Haapsalu – From Tallinn we took the inside route among the islands off the Estonian coast. This area is very shallow and fortunately for us, the essential charts of the area were just published. We pulled in among the junked fishing boats tied to the docks and found a brand new marina with an excellent restaurant. A short walk into town and we discovered a beautiful old resort town. Like most old buildings in the former Eastern bloc, almost all the buildings are made of wood and seem like they have not seen a paint brush for a hundred years. But the ginger bread architecture and landscape are wonderful to view as you stroll the promenade.

 

Roomassaare – Another new marina on the island of Saaremaa, but we would suggest now going into the even newer marina at Kuressaare. Here you are within view of the beautiful old castle and an easy walk into the old town. Great food and friendly people… life is good!

 

Ventspils, Latvia – Perhaps this town was our biggest surprise of all. As usual, we entered a shabby port with lots of decaying buildings and rusting ships. However right away, we noticed that although the marina was not modern in any way, it was immaculate.

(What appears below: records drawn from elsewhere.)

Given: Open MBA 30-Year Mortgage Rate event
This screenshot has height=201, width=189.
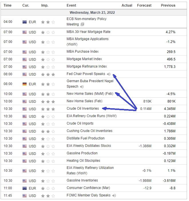Looking at the screenshot, I should point(88,32).
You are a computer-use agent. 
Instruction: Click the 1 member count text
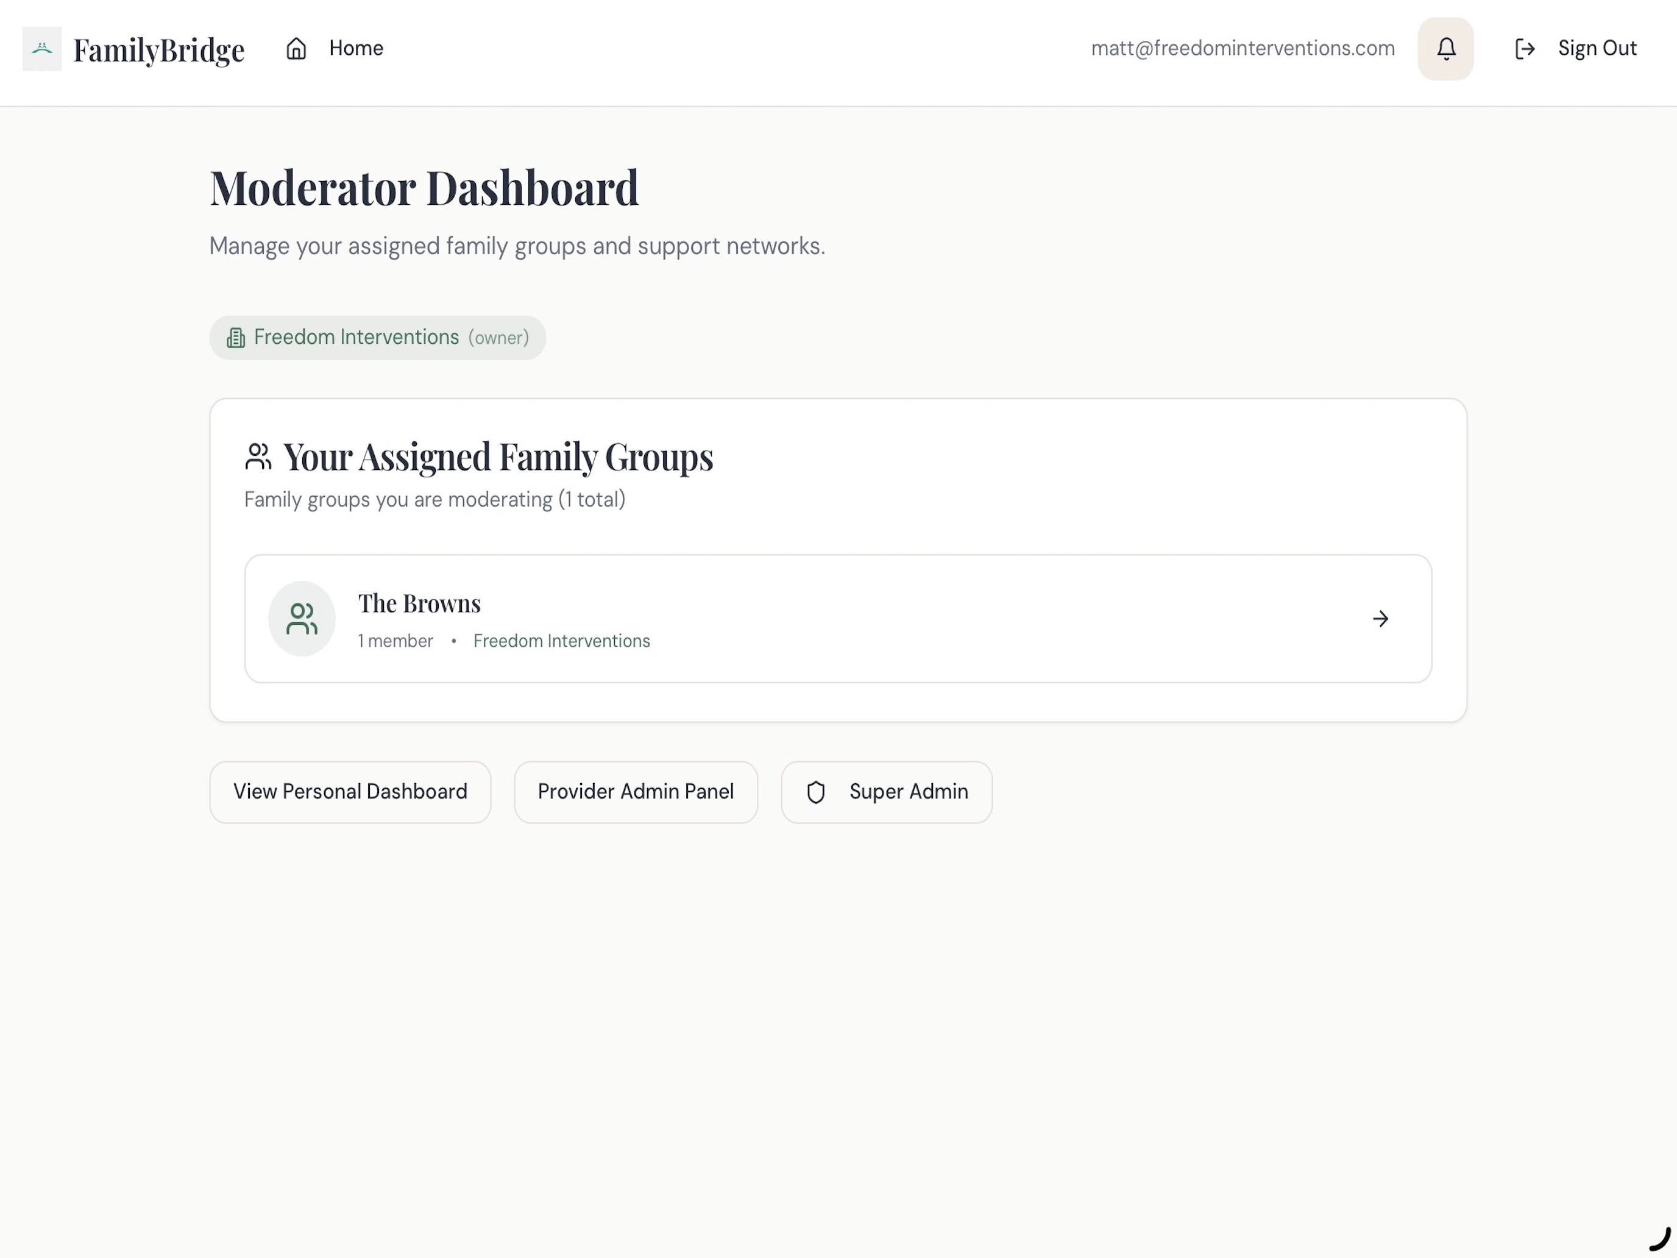[395, 641]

On our walk into town, we were astonished. We saw the usual shabby buildings and unpainted wooden houses, however this was the cleanest, most well cared for town that we have ever been in…. including the United States. Absolutely no cigarette butts on the ground, the grass well trimmed with parks and flowers everywhere.

 

From here we visited the wonderful old city of Riga. The highlight of this journey was a visit to the Occupation Museum which documents the Russian and German occupations. By luck, we stumbled onto a professor from the University of Wisconsin on a field trip with his students. It turned out that this guy was actually a founder of the museum and that many of his relatives were hauled away from here by the Soviets and Nazis. Needless to say he gave us a gut wrenching account of history.

 

Liepaja – At this point, our trouble free trip ended. To start off the problems, we were weathered in for six days waiting out a gale. This coast is exposed to a long fetch up the Baltic from the southwest… the seas are short and steep. Several times we tried to make a run for it and turned back at the harbor entrance. Fuel is scarce along this coast and the out of date cruising guide erroneously indicated that jerry cans would be required from this point to Germany. Max, our young Russian dock master and friend offered to haul the fuel for us…. 50 gallons by van to our boat. Max tried to save us money and went for the best price on fuel… unfortunately the diesel was badly contaminated with water, dirt and some other substance which we suspect was paraffin.

 

Once we were finally able to leave, after six hours of motoring, the engine quit and we needed a tow into the harbor at Klaipeda, Lithuania. The fuel tanks needed to be pumped out, the fuel injectors sonically cleaned and the diesel fuel replaced… several days and about a $1000 lighter, we departed for our only over night run to Leba, Poland. This over nighter was necessary to bypass the Russian territory of Kalingrad where a visa is required to stop.

 

Leba, Poland – The marina here is new and fuel is available contrary to the cruising guide. A national sea shore adjoins the marina and we took the opportunity to walk for miles along the pristine fine white sand beach. From Ventspils to here is known as the amber coast due to the amber washed ashore. This prized stone is actually fossilized pine tree sap from millions of years ago.

 

Stralsund, Germany – Crossing from Poland to Germany… just a matter of a few miles is like a time warp. The West German government has pumped mega dollars into the former East German republic. The result is that all of East Germany that we saw is up to western standards.

 

This old city boasts a picturesque network of canals, half timbered houses and a more intact sense of history than any other German city on the Baltic coast. It enjoyed a rich trade in the days of the Hansetic League and the buildings reflect that wealth.

 

Polaris is now up on the hard undercover in Travemunde, Germany and poised to cruise up the Rhine River, down the Danube to the Black Sea and Istanbul in 2006.